Lean has existed without definition for more than 30 years. While there may be merit in that, and in requiring people to think for themselves, the reality is that most people do not think for themselves. Therefore, they quickly define Lean in whatever ways they like or heard from someone else. Leaders of organizations who do this (most do) give followers mistaken views of Lean that we have to expend great energy to correct later on (a rework loop).
Lean becomes anything and everything, and loses its meaning. Over time, this leads to a great deal of confusion and profound misunderstandings and misapplications of Lean management. The wide variation in definition has reduced the meaning and significance of Lean over time, and has led to big problems – i.e. the pervasiveness Fake Lean/L.A.M.E., among other things.
Here is a definition of Lean that I have used for many years:
“Lean is a non-zero-sum principle-based management system focused on creating value for end-use customers and eliminating waste, unevenness, and unreasonableness using the scientific method.”

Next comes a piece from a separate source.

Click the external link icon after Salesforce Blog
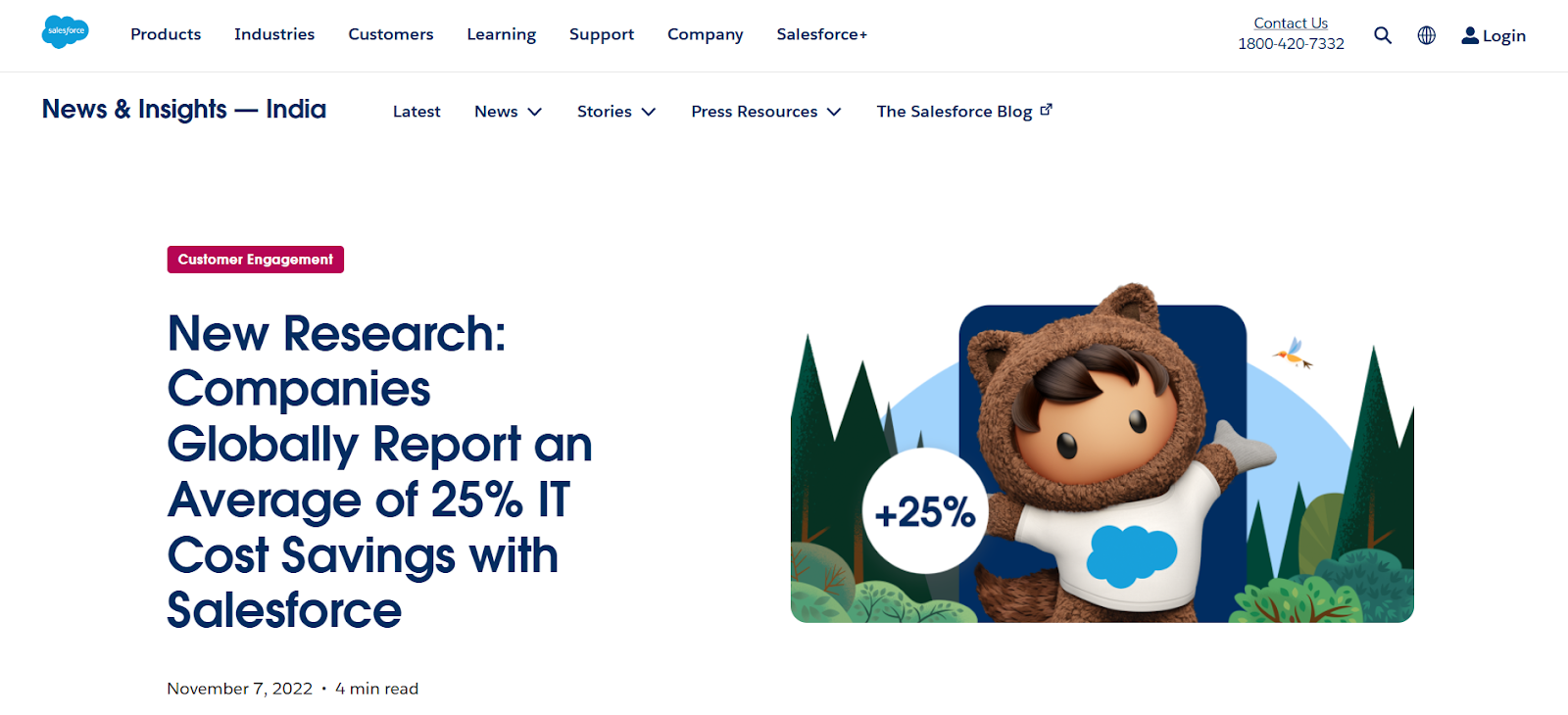 (1047, 110)
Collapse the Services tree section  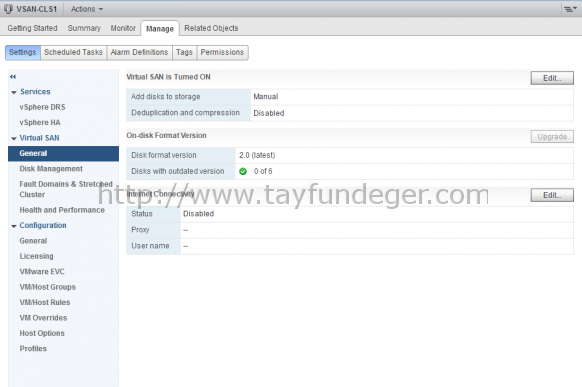point(14,92)
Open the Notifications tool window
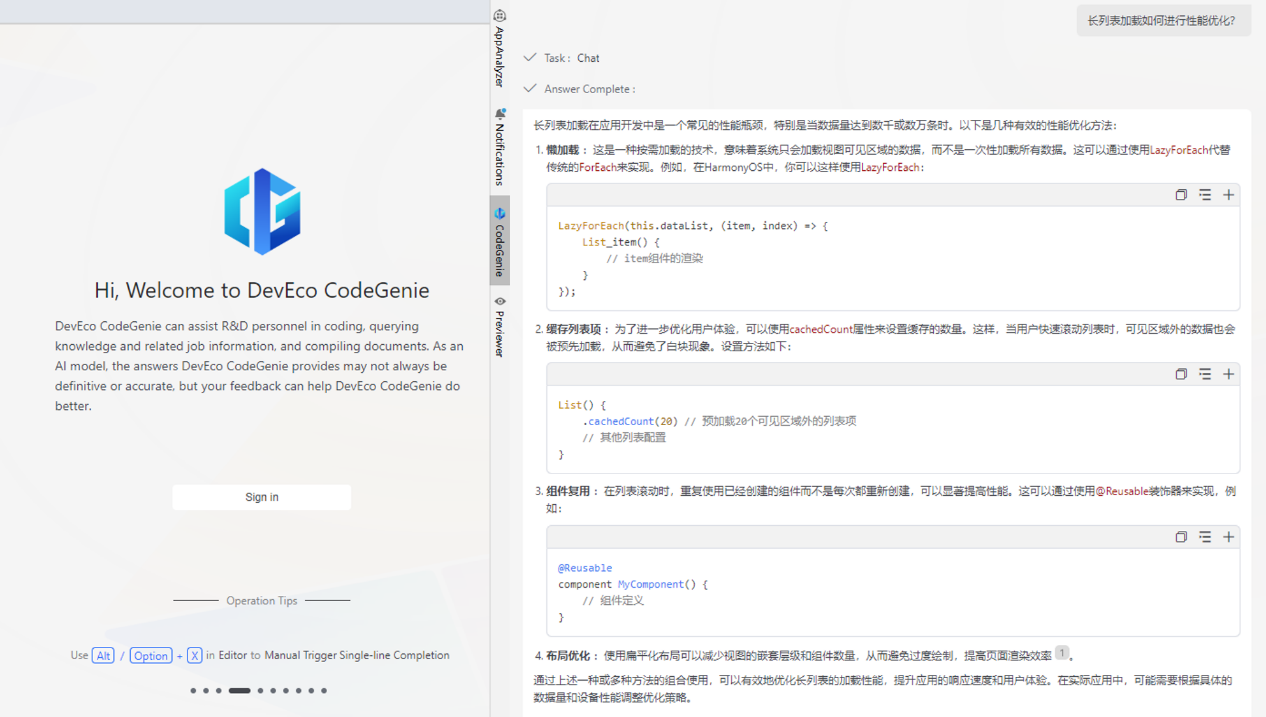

Cumbersome? Yes. But it is accurate. I have found that this definition helps many leaders to start thinking for themselves because it contains several components that they are unfamiliar with (e.g. non-zero-sum, etc.).
Simplifying the complex so as to maximize the efficiencies.
Maybe that definition is better with the word “effectiveness” in place of “efficiencies”?
Prose is easy, poetry is hard. I think anything worth describing should be done in as few words as possible. A zen koan, perhaps.
But I have no idea what that would be.
Yet.
Chasing excellence through organizational efforts which are aimed at eliminating all forms of waste in the total system.
Dr. John Toussaint said something like, “…. reducing costs, improving quality, and engaging staff”.
I played this card with a number of people and it seems to satisfy.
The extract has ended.